What needs to be done ->
Arrange the records from the start through the line containing "Action: (x=41, y=46)" as a Markdown table with the columns Row and Record line. Number each line, skip blank lines, and omit the pictures.

Listed records ->
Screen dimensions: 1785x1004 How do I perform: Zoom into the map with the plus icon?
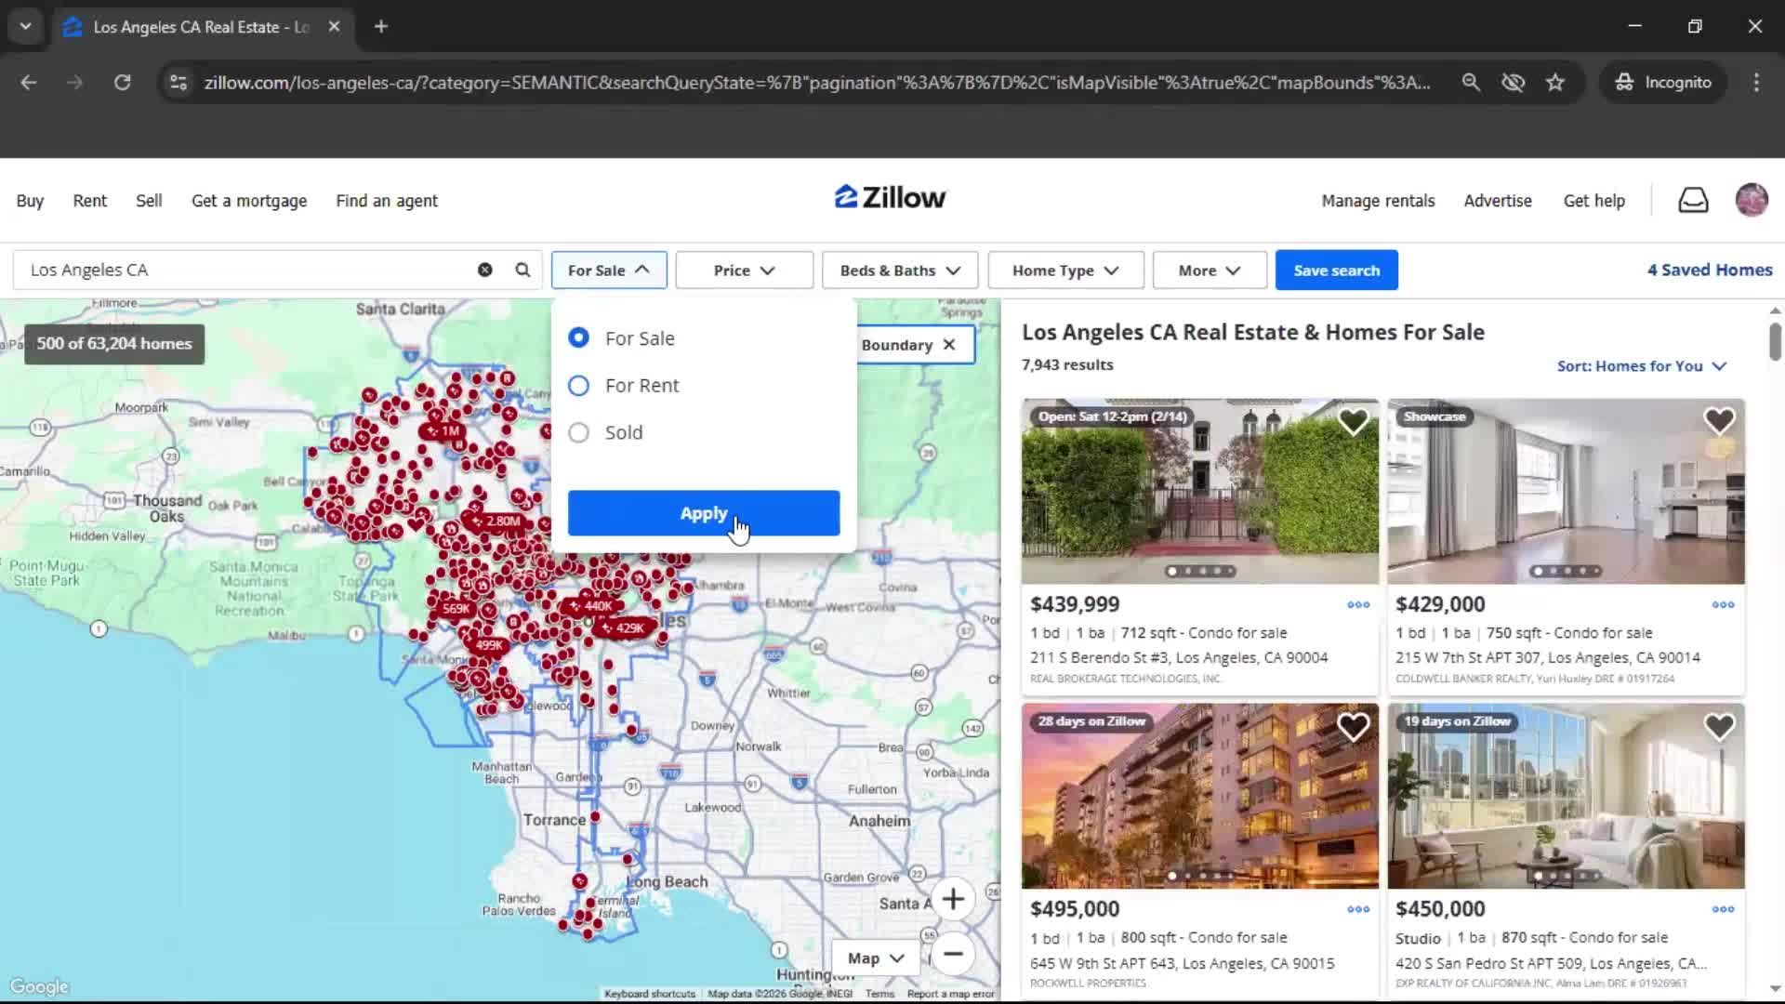point(953,899)
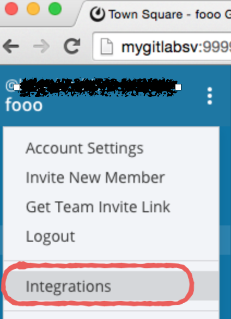Screen dimensions: 231x319
Task: Click the browser forward arrow
Action: (x=41, y=46)
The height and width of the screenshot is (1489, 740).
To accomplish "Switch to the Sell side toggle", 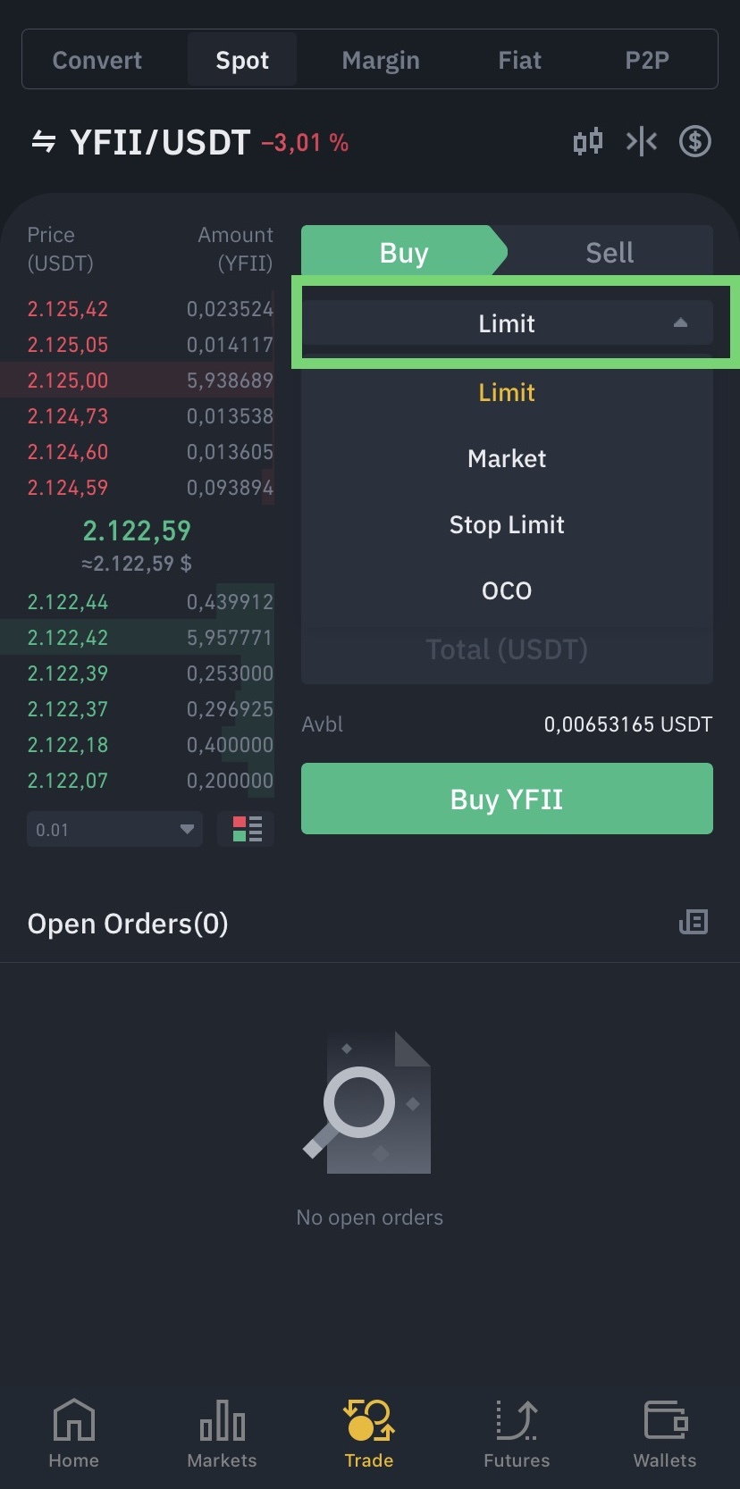I will click(x=610, y=253).
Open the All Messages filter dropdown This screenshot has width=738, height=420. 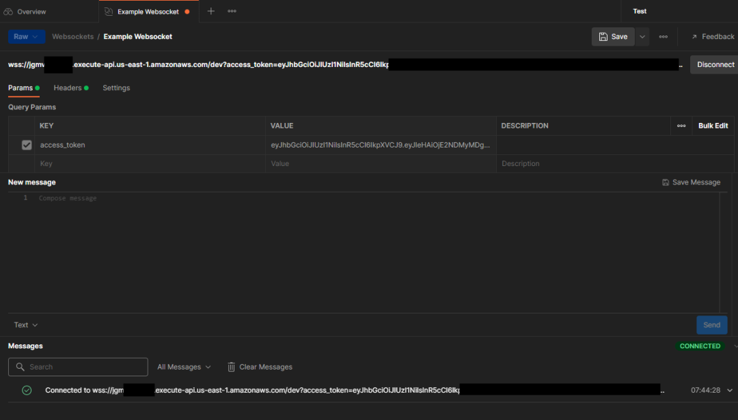[x=184, y=367]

Reply to the task ->
| Row | Record line |
|---|---|
| 1 | Screen dimensions: 1785x1004 How do I perform: Zoom into the map with the plus icon? |
| 2 | point(953,899) |
| 3 | Screen dimensions: 231x319 |
| 4 | Task: Click the browser forward arrow |
| 5 | Action: (x=41, y=46) |